### WHAT IS BEING ASKED
Starting at the line containing "Task: Download the China-X track" and ending after the line containing "Action: point(383,193)", swap "screenshot" for "screen capture" in the material below and write out those lines again with nothing else changed. Omit the pictures from your answer.

### RECORD EXTRACTS
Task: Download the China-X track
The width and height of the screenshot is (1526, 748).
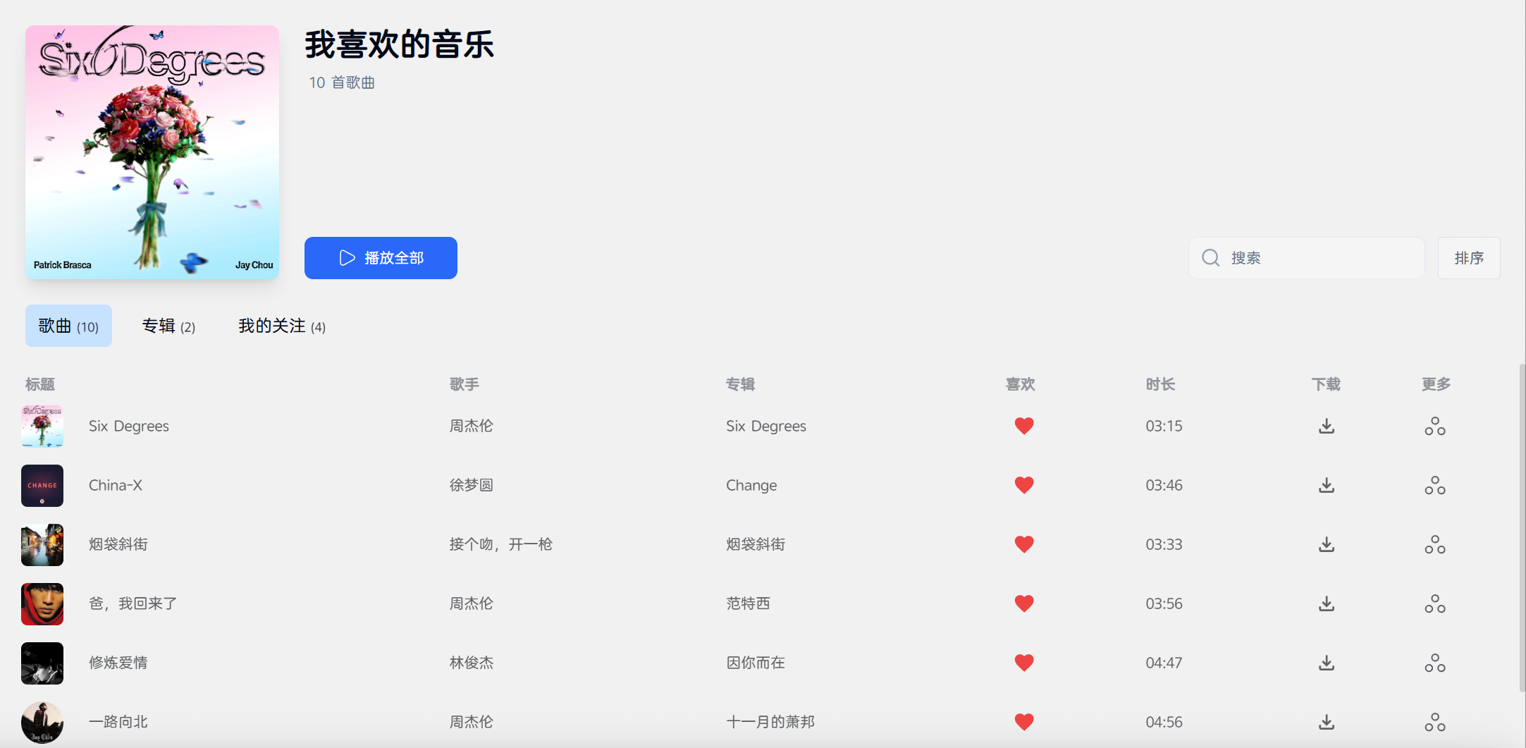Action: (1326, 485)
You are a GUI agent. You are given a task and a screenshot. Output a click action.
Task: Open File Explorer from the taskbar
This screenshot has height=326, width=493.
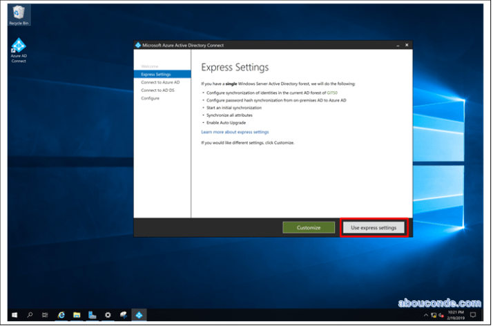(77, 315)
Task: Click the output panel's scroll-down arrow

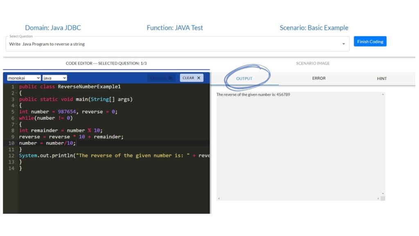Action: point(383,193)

* * *

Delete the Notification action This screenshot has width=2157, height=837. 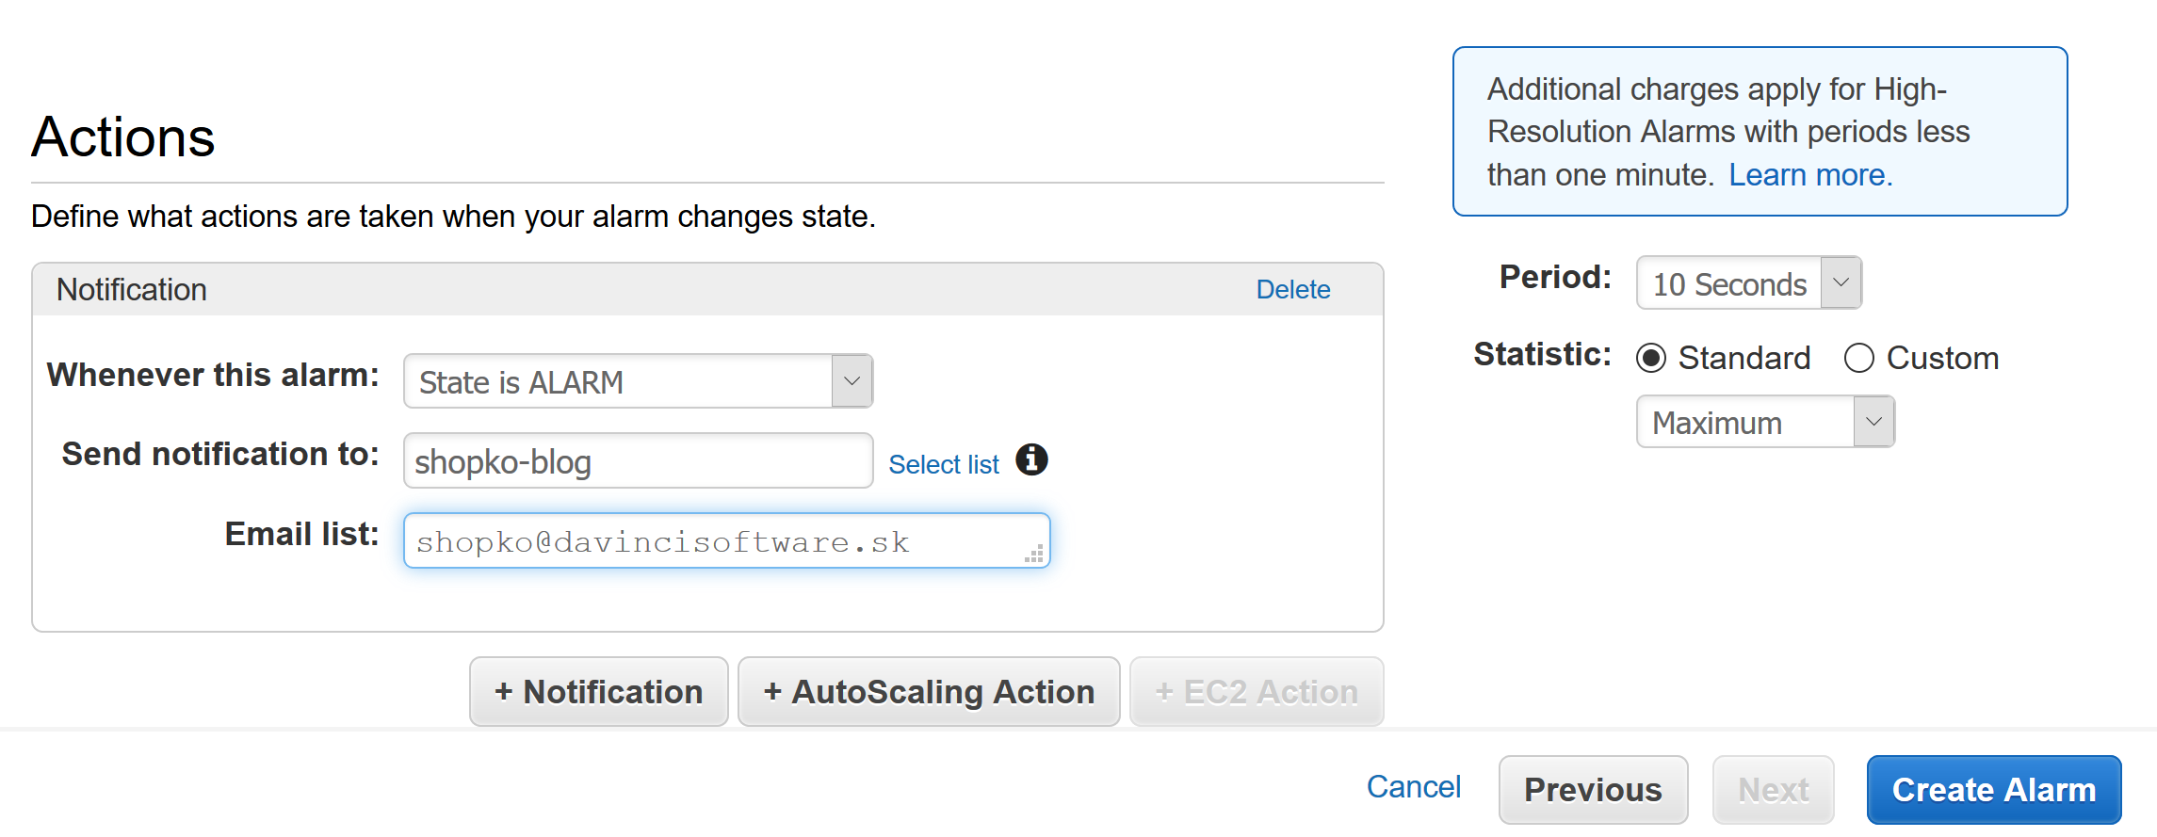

...

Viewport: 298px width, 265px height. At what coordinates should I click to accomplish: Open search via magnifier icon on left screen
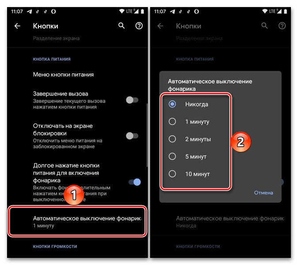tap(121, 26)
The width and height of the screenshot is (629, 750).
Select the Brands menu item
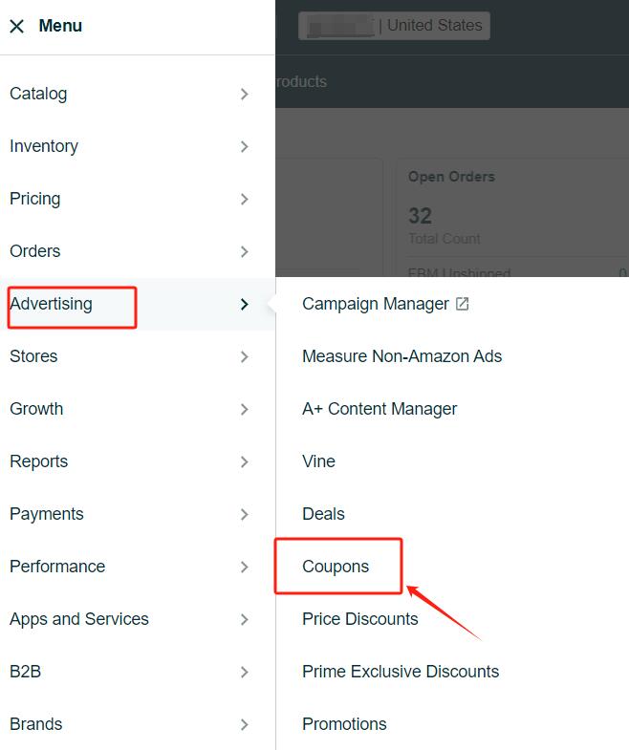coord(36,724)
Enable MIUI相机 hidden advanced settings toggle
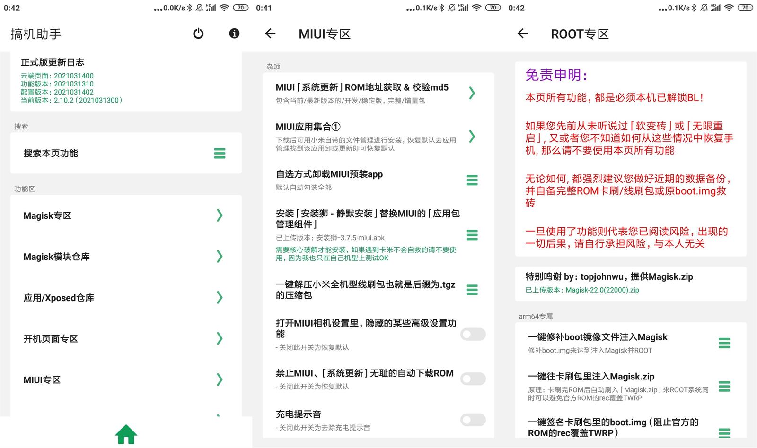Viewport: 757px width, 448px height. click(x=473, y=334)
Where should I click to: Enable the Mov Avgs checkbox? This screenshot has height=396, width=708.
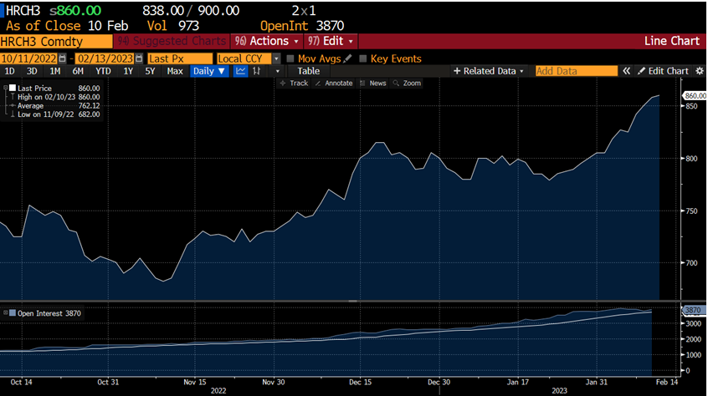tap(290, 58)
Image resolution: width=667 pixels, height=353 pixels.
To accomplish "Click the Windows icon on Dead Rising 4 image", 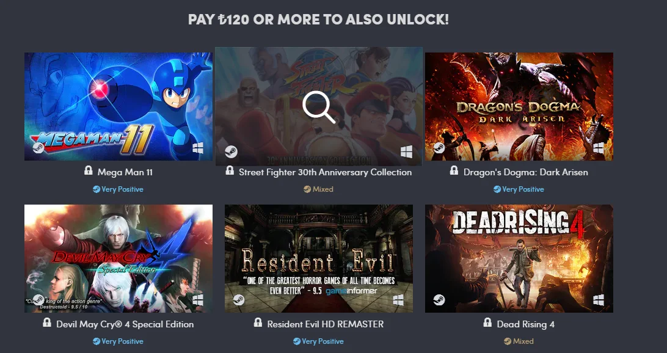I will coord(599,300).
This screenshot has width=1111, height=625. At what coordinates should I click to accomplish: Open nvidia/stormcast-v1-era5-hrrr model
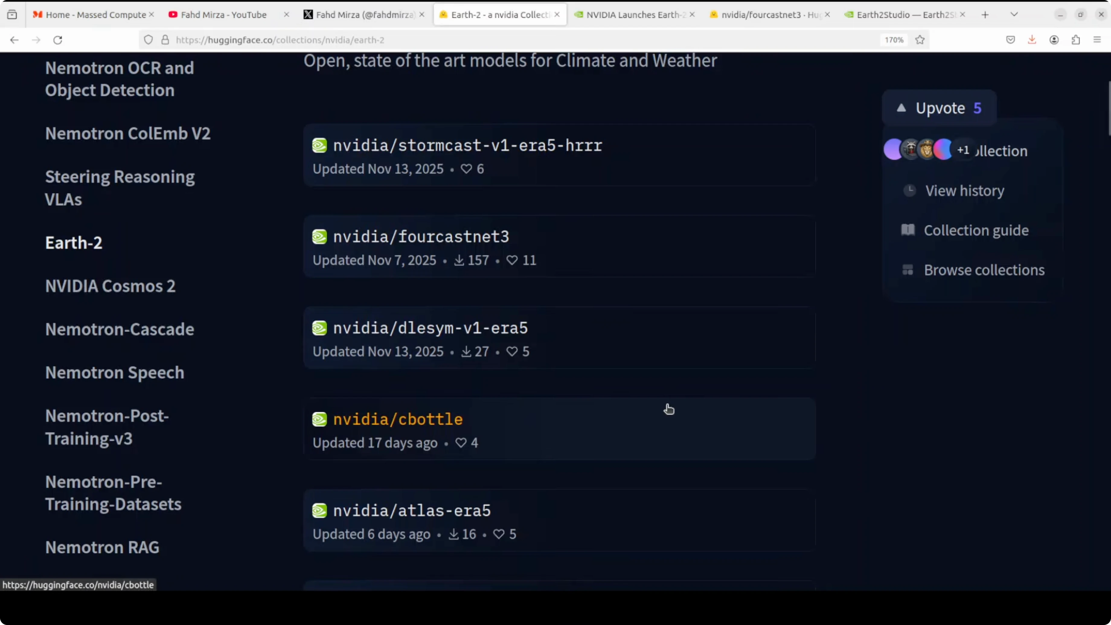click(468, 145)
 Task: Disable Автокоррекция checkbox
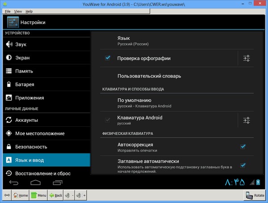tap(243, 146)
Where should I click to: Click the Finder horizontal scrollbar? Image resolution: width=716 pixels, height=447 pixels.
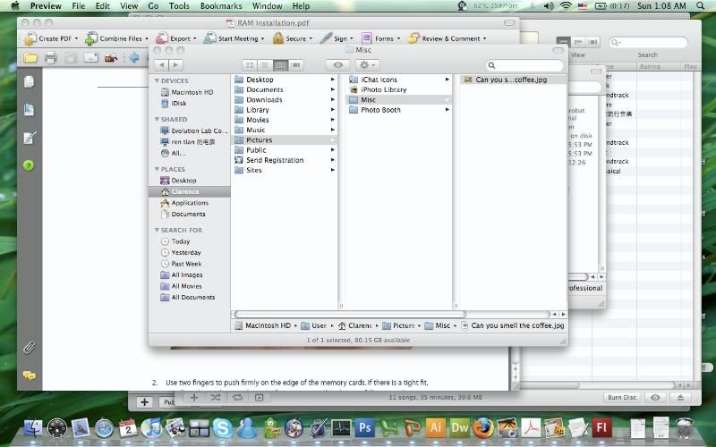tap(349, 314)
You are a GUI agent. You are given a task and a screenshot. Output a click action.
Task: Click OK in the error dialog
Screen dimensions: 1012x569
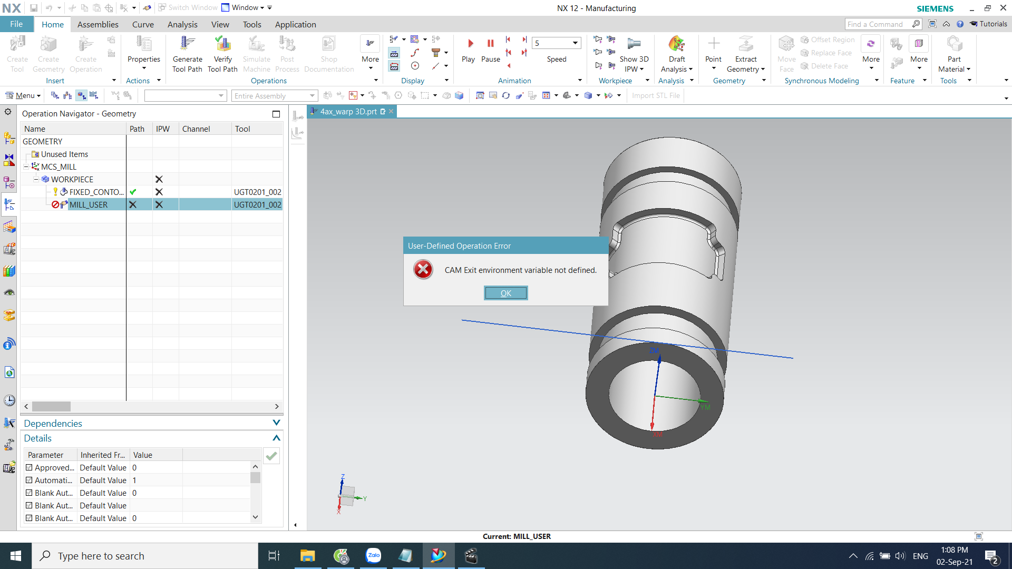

### RESPONSE TO THE EXERCISE
Task: Download the China-X track
The width and height of the screen capture is (1526, 748).
Action: (1326, 485)
You are a GUI agent. You are given a task and a screen capture. Output a click action.
Task: Open File Explorer from the taskbar
This screen capture has height=326, width=493.
(77, 315)
Task: Click the output panel's scroll-down arrow

Action: point(383,193)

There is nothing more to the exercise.